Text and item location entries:
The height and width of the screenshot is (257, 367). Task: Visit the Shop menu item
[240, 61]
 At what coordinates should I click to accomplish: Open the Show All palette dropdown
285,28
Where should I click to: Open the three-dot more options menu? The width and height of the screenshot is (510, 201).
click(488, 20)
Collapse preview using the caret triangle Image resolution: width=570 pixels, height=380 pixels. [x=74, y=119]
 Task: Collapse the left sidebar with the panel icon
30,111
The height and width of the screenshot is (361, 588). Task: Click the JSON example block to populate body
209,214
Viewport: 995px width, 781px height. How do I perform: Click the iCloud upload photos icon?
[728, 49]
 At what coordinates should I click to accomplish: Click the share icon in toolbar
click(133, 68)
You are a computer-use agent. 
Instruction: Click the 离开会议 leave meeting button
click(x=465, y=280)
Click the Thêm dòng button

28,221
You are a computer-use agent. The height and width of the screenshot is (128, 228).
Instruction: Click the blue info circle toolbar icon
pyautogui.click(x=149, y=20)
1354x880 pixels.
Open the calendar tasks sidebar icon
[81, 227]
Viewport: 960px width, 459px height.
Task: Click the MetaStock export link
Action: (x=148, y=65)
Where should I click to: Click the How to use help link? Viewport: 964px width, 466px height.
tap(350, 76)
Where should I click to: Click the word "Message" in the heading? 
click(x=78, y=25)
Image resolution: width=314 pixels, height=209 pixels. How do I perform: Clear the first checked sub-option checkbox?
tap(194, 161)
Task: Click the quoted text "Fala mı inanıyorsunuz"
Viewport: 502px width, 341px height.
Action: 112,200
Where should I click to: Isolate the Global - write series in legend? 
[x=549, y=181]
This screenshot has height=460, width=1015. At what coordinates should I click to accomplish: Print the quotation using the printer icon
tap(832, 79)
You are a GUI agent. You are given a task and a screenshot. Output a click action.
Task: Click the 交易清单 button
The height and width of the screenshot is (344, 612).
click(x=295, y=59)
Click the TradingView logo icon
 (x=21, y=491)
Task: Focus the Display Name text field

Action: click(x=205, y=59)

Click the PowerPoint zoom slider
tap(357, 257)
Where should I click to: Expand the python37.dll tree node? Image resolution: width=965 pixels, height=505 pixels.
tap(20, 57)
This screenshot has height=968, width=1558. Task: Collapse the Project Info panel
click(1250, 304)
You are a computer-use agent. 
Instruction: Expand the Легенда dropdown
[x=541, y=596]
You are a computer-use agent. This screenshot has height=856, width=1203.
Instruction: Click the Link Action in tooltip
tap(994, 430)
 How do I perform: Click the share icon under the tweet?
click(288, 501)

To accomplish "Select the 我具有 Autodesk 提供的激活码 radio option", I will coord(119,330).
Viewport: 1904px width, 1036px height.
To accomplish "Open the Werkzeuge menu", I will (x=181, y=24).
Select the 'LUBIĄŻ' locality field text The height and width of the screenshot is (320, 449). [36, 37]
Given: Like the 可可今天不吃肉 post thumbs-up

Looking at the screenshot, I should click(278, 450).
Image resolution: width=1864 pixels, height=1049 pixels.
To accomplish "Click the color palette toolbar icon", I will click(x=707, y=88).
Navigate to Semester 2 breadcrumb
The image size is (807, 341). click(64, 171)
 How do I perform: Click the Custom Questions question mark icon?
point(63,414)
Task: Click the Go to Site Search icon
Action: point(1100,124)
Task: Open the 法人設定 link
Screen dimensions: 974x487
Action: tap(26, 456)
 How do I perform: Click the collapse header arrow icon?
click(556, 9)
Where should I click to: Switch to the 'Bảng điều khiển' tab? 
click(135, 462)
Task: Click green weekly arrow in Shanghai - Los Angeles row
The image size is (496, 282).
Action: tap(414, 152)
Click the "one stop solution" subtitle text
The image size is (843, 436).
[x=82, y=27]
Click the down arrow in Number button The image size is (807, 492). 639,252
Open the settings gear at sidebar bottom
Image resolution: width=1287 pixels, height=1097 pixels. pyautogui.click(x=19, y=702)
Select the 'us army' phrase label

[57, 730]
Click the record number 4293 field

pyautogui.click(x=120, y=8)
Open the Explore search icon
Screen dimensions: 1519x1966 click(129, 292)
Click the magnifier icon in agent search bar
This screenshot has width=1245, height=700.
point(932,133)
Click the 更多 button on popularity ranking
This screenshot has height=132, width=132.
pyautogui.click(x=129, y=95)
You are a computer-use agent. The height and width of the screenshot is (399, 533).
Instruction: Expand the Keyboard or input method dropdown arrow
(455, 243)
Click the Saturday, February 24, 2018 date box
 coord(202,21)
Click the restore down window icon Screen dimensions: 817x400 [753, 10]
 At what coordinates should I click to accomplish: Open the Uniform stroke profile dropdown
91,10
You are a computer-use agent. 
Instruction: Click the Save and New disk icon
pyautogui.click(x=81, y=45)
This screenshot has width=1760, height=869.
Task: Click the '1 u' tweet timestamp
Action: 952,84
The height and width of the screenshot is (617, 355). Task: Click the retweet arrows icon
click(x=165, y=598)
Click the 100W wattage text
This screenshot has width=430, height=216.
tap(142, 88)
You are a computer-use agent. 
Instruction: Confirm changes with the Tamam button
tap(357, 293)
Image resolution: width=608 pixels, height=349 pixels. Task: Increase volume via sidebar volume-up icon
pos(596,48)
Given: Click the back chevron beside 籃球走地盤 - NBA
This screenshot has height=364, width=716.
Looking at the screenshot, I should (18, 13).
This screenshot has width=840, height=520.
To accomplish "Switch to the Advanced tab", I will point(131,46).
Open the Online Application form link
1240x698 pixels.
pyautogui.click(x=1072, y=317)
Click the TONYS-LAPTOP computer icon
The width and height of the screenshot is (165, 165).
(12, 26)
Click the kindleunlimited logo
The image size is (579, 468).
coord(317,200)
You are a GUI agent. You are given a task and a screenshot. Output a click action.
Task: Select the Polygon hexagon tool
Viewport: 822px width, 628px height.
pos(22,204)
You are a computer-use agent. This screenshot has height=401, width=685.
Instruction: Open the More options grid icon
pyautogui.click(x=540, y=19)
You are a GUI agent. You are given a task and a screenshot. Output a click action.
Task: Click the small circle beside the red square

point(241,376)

• Given instruction: Put every line of the material above into a Markdown table with the columns "Row" and "Line," numbering the rows and leaving out blank lines.

• Exercise solution:
| Row | Line |
|---|---|
| 1 | The height and width of the screenshot is (257, 367). Task: Visit the Shop menu item |
| 2 | [240, 61] |
| 3 |  At what coordinates should I click to accomplish: Open the Show All palette dropdown |
| 4 | 285,28 |
| 5 | Where should I click to: Open the three-dot more options menu? The width and height of the screenshot is (510, 201). |
| 6 | click(488, 20) |
| 7 | Collapse preview using the caret triangle Image resolution: width=570 pixels, height=380 pixels. [x=74, y=119] |
| 8 |  Task: Collapse the left sidebar with the panel icon |
| 9 | 30,111 |
| 10 | The height and width of the screenshot is (361, 588). Task: Click the JSON example block to populate body |
| 11 | 209,214 |
| 12 | Viewport: 995px width, 781px height. How do I perform: Click the iCloud upload photos icon? |
| 13 | [728, 49] |
| 14 |  At what coordinates should I click to accomplish: Click the share icon in toolbar |
| 15 | click(133, 68) |
| 16 | You are a computer-use agent.  |
| 17 | Instruction: Click the 离开会议 leave meeting button |
| 18 | click(x=465, y=280) |
| 19 | Click the Thêm dòng button |
| 20 | 28,221 |
| 21 | You are a computer-use agent. The height and width of the screenshot is (128, 228). |
| 22 | Instruction: Click the blue info circle toolbar icon |
| 23 | pyautogui.click(x=149, y=20) |
| 24 | 1354x880 pixels. |
| 25 | Open the calendar tasks sidebar icon |
| 26 | [81, 227] |
| 27 | Viewport: 960px width, 459px height. |
| 28 | Task: Click the MetaStock export link |
| 29 | Action: (x=148, y=65) |
| 30 | Where should I click to: Click the How to use help link? Viewport: 964px width, 466px height. |
| 31 | tap(350, 76) |
| 32 | Where should I click to: Click the word "Message" in the heading?  |
| 33 | click(x=78, y=25) |
| 34 | Image resolution: width=314 pixels, height=209 pixels. How do I perform: Clear the first checked sub-option checkbox? |
| 35 | tap(194, 161) |
| 36 | Task: Click the quoted text "Fala mı inanıyorsunuz" |
| 37 | Viewport: 502px width, 341px height. |
| 38 | Action: 112,200 |
| 39 | Where should I click to: Isolate the Global - write series in legend?  |
| 40 | [x=549, y=181] |
| 41 | This screenshot has height=460, width=1015. At what coordinates should I click to accomplish: Print the quotation using the printer icon |
| 42 | tap(832, 79) |
| 43 | You are a GUI agent. You are given a task and a screenshot. Output a click action. |
| 44 | Task: Click the 交易清单 button |
| 45 | The height and width of the screenshot is (344, 612). |
| 46 | click(x=295, y=59) |
| 47 | Click the TradingView logo icon |
| 48 |  (x=21, y=491) |
| 49 | Task: Focus the Display Name text field |
| 50 | Action: click(x=205, y=59) |
| 51 | Click the PowerPoint zoom slider |
| 52 | tap(357, 257) |
| 53 | Where should I click to: Expand the python37.dll tree node? Image resolution: width=965 pixels, height=505 pixels. |
| 54 | tap(20, 57) |
| 55 | This screenshot has height=968, width=1558. Task: Collapse the Project Info panel |
| 56 | click(1250, 304) |
| 57 | You are a computer-use agent.  |
| 58 | Instruction: Expand the Легенда dropdown |
| 59 | [x=541, y=596] |
| 60 | You are a computer-use agent. This screenshot has height=856, width=1203. |
| 61 | Instruction: Click the Link Action in tooltip |
| 62 | tap(994, 430) |
| 63 |  How do I perform: Click the share icon under the tweet? |
| 64 | click(288, 501) |
| 65 | To accomplish "Select the 我具有 Autodesk 提供的激活码 radio option", I will coord(119,330). |
| 66 | Viewport: 1904px width, 1036px height. |
| 67 | To accomplish "Open the Werkzeuge menu", I will (x=181, y=24). |
| 68 | Select the 'LUBIĄŻ' locality field text The height and width of the screenshot is (320, 449). [36, 37] |
| 69 | Given: Like the 可可今天不吃肉 post thumbs-up |
| 70 | Looking at the screenshot, I should click(278, 450). |
| 71 | Image resolution: width=1864 pixels, height=1049 pixels. |
| 72 | To accomplish "Click the color palette toolbar icon", I will click(x=707, y=88). |
| 73 | Navigate to Semester 2 breadcrumb |
| 74 | The image size is (807, 341). click(64, 171) |
| 75 |  How do I perform: Click the Custom Questions question mark icon? |
| 76 | point(63,414) |
| 77 | Task: Click the Go to Site Search icon |
| 78 | Action: point(1100,124) |
| 79 | Task: Open the 法人設定 link |
| 80 | Screen dimensions: 974x487 |
| 81 | Action: tap(26, 456) |
| 82 |  How do I perform: Click the collapse header arrow icon? |
| 83 | click(556, 9) |
| 84 | Where should I click to: Switch to the 'Bảng điều khiển' tab?  |
| 85 | click(135, 462) |
| 86 | Task: Click green weekly arrow in Shanghai - Los Angeles row |
| 87 | The image size is (496, 282). |
| 88 | Action: tap(414, 152) |
| 89 | Click the "one stop solution" subtitle text |
| 90 | The image size is (843, 436). |
| 91 | [x=82, y=27] |
| 92 | Click the down arrow in Number button The image size is (807, 492). 639,252 |
| 93 | Open the settings gear at sidebar bottom |
| 94 | Image resolution: width=1287 pixels, height=1097 pixels. pyautogui.click(x=19, y=702) |
| 95 | Select the 'us army' phrase label |
| 96 | [57, 730] |
| 97 | Click the record number 4293 field |
| 98 | pyautogui.click(x=120, y=8) |
| 99 | Open the Explore search icon |
| 100 | Screen dimensions: 1519x1966 click(129, 292) |
| 101 | Click the magnifier icon in agent search bar |
| 102 | This screenshot has width=1245, height=700. |
| 103 | point(932,133) |
| 104 | Click the 更多 button on popularity ranking |
| 105 | This screenshot has height=132, width=132. |
| 106 | pyautogui.click(x=129, y=95) |
| 107 | You are a computer-use agent. The height and width of the screenshot is (399, 533). |
| 108 | Instruction: Expand the Keyboard or input method dropdown arrow |
| 109 | (455, 243) |
| 110 | Click the Saturday, February 24, 2018 date box |
| 111 |  coord(202,21) |
| 112 | Click the restore down window icon Screen dimensions: 817x400 [753, 10] |
| 113 |  At what coordinates should I click to accomplish: Open the Uniform stroke profile dropdown |
| 114 | 91,10 |
| 115 | You are a computer-use agent.  |
| 116 | Instruction: Click the Save and New disk icon |
| 117 | pyautogui.click(x=81, y=45) |
| 118 | This screenshot has width=1760, height=869. |
| 119 | Task: Click the '1 u' tweet timestamp |
| 120 | Action: 952,84 |
| 121 | The height and width of the screenshot is (617, 355). Task: Click the retweet arrows icon |
| 122 | click(x=165, y=598) |
| 123 | Click the 100W wattage text |
| 124 | This screenshot has width=430, height=216. |
| 125 | tap(142, 88) |
| 126 | You are a computer-use agent.  |
| 127 | Instruction: Confirm changes with the Tamam button |
| 128 | tap(357, 293) |
| 129 | Image resolution: width=608 pixels, height=349 pixels. Task: Increase volume via sidebar volume-up icon |
| 130 | pos(596,48) |
| 131 | Given: Click the back chevron beside 籃球走地盤 - NBA |
| 132 | This screenshot has height=364, width=716. |
| 133 | Looking at the screenshot, I should (18, 13). |
| 134 | This screenshot has width=840, height=520. |
| 135 | To accomplish "Switch to the Advanced tab", I will point(131,46). |
| 136 | Open the Online Application form link |
| 137 | 1240x698 pixels. |
| 138 | pyautogui.click(x=1072, y=317) |
| 139 | Click the TONYS-LAPTOP computer icon |
| 140 | The width and height of the screenshot is (165, 165). |
| 141 | (12, 26) |
| 142 | Click the kindleunlimited logo |
| 143 | The image size is (579, 468). |
| 144 | coord(317,200) |
| 145 | You are a GUI agent. You are given a task and a screenshot. Output a click action. |
| 146 | Task: Select the Polygon hexagon tool |
| 147 | Viewport: 822px width, 628px height. |
| 148 | pos(22,204) |
| 149 | You are a computer-use agent. This screenshot has height=401, width=685. |
| 150 | Instruction: Open the More options grid icon |
| 151 | pyautogui.click(x=540, y=19) |
| 152 | You are a GUI agent. You are given a task and a screenshot. Output a click action. |
| 153 | Task: Click the small circle beside the red square |
| 154 | point(241,376) |